Mon Sep 2 10:43:45 UTC 2024

Am 30.08.24 um 23:43 schrieb Matthew Brost:
> On Fri, Aug 30, 2024 at 10:14:18AM +0200, Christian König wrote:
>> Am 29.08.24 um 19:12 schrieb Boris Brezillon:
>>> dma_fence objects created by an entity might outlive the
>>> drm_gpu_scheduler this entity was bound to if those fences are retained
>>> by other other objects, like a dma_buf resv.
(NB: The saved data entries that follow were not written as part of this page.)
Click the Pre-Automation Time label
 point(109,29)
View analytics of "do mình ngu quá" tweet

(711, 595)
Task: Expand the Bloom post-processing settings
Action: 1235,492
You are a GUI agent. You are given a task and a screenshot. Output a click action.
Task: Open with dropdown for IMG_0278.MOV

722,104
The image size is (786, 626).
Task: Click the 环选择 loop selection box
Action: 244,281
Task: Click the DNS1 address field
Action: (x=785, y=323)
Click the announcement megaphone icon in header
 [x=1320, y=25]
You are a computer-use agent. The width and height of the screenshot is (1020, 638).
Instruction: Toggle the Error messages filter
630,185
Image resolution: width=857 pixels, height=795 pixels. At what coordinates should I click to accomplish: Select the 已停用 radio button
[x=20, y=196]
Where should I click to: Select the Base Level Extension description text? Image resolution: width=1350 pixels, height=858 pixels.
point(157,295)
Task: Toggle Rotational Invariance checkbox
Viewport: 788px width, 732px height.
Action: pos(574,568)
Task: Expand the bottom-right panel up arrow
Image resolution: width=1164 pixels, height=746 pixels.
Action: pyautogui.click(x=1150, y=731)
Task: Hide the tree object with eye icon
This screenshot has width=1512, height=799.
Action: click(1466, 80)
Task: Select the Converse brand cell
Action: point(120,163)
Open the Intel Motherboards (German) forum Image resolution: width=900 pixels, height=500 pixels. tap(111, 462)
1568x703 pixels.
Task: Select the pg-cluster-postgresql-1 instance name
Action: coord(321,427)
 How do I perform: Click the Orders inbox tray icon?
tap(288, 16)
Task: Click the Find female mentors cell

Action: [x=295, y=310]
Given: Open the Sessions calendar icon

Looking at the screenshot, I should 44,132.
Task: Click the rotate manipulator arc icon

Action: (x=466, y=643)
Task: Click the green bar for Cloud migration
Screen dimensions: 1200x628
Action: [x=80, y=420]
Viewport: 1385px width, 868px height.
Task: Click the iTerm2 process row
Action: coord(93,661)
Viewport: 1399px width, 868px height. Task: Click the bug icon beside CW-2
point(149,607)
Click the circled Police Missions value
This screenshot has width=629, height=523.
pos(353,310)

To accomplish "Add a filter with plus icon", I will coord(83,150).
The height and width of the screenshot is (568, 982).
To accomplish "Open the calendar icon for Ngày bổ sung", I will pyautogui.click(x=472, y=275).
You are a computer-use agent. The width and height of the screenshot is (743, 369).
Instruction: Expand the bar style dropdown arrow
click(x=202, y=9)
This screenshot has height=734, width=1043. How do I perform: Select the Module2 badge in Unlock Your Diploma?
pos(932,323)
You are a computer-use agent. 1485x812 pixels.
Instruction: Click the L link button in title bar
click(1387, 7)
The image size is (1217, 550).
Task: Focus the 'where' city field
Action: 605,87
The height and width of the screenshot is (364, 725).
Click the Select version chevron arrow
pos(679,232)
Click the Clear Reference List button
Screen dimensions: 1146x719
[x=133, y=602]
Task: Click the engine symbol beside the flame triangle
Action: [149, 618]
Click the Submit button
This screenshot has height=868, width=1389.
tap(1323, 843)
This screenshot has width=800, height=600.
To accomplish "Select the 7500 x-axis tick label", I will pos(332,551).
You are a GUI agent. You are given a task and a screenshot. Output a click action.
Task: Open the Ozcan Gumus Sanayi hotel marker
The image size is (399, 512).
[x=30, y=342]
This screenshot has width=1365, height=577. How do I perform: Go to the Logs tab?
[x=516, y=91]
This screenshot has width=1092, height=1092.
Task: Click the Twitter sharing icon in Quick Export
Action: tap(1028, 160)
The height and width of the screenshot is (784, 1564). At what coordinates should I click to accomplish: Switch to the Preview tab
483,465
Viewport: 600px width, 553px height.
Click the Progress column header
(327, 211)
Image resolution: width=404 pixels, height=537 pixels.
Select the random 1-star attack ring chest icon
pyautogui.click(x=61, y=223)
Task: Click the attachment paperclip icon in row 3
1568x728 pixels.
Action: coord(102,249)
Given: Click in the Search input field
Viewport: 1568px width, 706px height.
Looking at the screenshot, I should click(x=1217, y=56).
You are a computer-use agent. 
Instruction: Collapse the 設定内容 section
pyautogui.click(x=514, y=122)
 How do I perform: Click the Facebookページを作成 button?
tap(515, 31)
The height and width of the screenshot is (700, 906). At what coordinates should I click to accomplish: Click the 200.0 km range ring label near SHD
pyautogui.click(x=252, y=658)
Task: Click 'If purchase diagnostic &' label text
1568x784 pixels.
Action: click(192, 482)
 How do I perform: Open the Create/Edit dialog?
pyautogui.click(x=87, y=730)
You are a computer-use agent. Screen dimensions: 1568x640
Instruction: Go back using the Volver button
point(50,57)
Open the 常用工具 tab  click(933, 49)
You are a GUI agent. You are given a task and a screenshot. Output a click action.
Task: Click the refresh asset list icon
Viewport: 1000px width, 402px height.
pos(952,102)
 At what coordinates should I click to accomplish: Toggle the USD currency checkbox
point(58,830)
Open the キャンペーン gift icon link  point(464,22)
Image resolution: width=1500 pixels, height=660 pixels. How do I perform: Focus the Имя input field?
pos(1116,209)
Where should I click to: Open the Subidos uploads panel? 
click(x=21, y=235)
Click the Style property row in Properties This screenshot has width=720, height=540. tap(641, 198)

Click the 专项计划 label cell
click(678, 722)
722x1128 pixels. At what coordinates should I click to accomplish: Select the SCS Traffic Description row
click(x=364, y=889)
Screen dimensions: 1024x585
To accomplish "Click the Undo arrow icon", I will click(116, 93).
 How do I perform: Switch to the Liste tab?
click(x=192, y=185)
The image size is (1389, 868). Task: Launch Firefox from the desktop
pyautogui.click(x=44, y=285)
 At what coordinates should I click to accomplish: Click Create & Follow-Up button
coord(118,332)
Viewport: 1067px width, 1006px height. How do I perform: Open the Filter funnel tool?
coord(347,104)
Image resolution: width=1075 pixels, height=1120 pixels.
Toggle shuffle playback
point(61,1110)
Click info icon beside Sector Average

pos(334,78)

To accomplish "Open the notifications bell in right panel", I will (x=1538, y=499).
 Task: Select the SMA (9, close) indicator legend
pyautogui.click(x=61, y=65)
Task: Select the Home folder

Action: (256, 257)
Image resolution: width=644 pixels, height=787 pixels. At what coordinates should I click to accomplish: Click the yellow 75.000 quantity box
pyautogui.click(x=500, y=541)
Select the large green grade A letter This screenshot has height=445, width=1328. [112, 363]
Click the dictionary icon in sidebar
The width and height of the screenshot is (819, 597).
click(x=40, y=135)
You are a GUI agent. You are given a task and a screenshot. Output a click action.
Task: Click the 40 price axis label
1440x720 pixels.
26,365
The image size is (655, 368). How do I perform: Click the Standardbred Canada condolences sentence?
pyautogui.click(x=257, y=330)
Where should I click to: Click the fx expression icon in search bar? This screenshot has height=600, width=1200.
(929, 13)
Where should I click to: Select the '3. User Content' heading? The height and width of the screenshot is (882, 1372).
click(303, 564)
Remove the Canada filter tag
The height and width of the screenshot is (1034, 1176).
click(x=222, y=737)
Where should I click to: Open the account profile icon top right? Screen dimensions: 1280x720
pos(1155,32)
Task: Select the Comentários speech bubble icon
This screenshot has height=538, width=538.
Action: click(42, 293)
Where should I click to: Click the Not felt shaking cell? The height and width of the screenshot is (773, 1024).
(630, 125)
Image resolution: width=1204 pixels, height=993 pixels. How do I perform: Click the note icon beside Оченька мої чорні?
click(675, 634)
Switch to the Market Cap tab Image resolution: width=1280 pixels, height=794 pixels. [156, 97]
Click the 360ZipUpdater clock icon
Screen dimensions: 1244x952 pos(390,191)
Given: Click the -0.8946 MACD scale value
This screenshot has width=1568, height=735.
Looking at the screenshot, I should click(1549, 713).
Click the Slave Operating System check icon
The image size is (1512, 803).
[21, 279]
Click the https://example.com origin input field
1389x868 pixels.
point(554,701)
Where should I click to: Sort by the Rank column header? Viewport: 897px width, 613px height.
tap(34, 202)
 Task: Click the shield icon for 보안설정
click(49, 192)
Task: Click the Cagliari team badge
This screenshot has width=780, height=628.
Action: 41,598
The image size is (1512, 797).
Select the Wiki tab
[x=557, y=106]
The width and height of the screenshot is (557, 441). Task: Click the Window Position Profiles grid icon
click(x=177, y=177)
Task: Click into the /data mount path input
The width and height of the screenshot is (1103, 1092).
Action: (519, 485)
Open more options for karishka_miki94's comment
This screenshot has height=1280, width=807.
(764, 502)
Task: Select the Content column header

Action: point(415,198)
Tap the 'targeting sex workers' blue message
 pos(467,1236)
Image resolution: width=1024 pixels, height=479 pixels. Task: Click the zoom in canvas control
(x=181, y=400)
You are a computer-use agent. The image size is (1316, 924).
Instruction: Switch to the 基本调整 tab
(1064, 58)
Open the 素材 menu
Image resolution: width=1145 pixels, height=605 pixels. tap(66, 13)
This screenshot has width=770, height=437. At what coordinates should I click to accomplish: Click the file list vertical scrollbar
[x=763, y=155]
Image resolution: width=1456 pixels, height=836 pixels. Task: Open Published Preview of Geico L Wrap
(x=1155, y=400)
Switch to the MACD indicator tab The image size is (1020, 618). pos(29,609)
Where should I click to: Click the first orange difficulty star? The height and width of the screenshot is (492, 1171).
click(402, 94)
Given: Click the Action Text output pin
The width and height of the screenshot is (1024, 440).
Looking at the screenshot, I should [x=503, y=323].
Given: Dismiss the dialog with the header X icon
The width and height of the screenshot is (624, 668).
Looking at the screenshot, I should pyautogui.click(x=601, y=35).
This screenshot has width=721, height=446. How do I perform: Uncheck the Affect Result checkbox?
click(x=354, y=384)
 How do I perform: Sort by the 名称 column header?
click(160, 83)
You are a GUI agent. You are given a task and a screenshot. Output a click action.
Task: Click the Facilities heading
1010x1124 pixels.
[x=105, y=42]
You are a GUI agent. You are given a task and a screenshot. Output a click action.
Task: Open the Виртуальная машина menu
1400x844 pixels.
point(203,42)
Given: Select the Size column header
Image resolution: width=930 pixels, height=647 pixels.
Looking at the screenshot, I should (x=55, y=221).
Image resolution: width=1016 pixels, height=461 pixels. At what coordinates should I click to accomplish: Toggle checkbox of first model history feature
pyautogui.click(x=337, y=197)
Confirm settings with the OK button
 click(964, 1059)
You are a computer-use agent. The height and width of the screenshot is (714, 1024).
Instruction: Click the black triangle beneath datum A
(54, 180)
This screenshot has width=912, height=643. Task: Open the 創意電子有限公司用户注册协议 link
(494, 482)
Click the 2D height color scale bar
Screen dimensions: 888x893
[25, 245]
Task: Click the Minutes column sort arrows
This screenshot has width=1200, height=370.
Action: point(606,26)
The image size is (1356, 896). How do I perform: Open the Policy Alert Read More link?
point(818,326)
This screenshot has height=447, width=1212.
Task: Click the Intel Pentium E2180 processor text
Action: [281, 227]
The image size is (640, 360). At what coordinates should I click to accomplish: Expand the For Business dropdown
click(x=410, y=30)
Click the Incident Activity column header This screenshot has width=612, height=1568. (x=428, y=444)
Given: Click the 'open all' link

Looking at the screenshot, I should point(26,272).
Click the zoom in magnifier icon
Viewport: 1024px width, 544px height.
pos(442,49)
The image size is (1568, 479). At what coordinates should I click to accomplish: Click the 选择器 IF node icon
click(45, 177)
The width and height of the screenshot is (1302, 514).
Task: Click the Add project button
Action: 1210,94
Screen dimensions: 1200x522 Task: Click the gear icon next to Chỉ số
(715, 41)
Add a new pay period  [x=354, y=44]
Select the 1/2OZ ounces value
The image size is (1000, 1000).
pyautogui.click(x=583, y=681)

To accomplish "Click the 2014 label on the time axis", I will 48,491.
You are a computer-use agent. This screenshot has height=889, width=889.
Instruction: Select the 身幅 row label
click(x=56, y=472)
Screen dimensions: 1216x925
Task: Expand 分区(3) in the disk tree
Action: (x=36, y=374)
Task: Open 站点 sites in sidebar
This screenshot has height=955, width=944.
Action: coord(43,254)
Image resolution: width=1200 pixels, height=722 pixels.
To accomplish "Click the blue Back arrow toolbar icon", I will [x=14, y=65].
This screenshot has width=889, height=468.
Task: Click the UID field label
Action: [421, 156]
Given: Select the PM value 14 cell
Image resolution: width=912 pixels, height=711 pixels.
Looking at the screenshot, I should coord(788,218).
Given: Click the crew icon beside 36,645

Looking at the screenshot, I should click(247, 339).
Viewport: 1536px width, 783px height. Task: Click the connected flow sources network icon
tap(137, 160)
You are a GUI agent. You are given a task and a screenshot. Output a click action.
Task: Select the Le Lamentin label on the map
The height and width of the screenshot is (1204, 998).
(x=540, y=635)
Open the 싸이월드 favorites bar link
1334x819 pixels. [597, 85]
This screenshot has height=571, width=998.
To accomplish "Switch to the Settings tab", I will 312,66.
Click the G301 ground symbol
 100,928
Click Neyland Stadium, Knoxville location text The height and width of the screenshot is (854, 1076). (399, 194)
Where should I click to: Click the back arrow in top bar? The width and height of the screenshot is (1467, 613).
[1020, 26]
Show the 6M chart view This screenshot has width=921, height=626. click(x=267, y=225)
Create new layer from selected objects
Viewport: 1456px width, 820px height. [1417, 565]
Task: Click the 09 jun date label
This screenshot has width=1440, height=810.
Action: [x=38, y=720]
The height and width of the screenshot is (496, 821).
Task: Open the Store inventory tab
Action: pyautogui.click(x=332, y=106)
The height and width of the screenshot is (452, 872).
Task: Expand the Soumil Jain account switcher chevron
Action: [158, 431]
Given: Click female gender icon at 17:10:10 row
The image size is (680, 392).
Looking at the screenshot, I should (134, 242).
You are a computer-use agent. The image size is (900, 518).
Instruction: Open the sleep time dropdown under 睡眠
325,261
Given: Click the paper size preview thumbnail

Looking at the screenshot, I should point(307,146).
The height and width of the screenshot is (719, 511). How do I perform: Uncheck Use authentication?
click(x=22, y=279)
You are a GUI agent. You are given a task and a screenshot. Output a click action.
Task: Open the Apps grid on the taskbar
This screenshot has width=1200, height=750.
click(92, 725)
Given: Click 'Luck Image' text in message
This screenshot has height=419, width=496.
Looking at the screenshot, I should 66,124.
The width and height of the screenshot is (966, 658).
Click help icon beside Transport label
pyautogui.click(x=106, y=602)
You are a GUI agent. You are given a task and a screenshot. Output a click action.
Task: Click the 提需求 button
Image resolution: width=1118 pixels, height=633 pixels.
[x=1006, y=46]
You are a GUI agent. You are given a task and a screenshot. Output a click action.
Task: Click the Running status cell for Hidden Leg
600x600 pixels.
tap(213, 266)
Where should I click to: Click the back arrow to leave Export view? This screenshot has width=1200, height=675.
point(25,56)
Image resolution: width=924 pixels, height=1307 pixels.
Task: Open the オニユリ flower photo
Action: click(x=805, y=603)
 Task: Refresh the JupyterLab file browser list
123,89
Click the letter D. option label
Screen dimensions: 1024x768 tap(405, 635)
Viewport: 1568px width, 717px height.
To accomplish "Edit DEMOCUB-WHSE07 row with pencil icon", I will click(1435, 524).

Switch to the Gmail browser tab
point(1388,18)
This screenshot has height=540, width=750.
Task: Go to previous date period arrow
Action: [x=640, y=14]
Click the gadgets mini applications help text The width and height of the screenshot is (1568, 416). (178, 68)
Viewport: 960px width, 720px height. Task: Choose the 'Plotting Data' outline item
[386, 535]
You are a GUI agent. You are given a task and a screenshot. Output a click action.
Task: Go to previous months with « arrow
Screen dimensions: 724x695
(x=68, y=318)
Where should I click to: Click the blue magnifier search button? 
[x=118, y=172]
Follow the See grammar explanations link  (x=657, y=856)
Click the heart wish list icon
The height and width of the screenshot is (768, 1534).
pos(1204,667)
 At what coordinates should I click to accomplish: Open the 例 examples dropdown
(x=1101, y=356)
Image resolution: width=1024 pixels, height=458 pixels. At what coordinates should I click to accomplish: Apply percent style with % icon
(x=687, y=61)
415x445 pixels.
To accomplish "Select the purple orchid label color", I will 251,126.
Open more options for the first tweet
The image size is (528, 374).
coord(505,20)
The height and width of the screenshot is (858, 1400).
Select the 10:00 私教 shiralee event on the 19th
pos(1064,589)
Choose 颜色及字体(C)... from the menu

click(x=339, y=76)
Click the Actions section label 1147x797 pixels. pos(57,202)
This means that
>>> drm_sched_fence::sched might be invalid when the resv is walked, which
>>> in turn leads to a UAF when dma_fence_ops::get_timeline_name() is called.
>>>
>>> This probably went unnoticed so far, because the drm_gpu_scheduler had
>>> the lifetime of the drm_device, so, unless you were removing the device,
>>> there were no reasons for the scheduler to be gone before its fences.
>> Nope, that is intentional design. get_timeline_name() is not safe to be
>> called after the fence signaled because that would causes circular
>> dependency problems.
>>
> I'm quite sure happens, ftrace for example can and will call
> get_timeline_name in trace_dma_fence_destroy which is certainly after
> the fence is signaled. There are likely other cases too - this just
> quickly came to mind.

Good point, completely forgotten about ftrace.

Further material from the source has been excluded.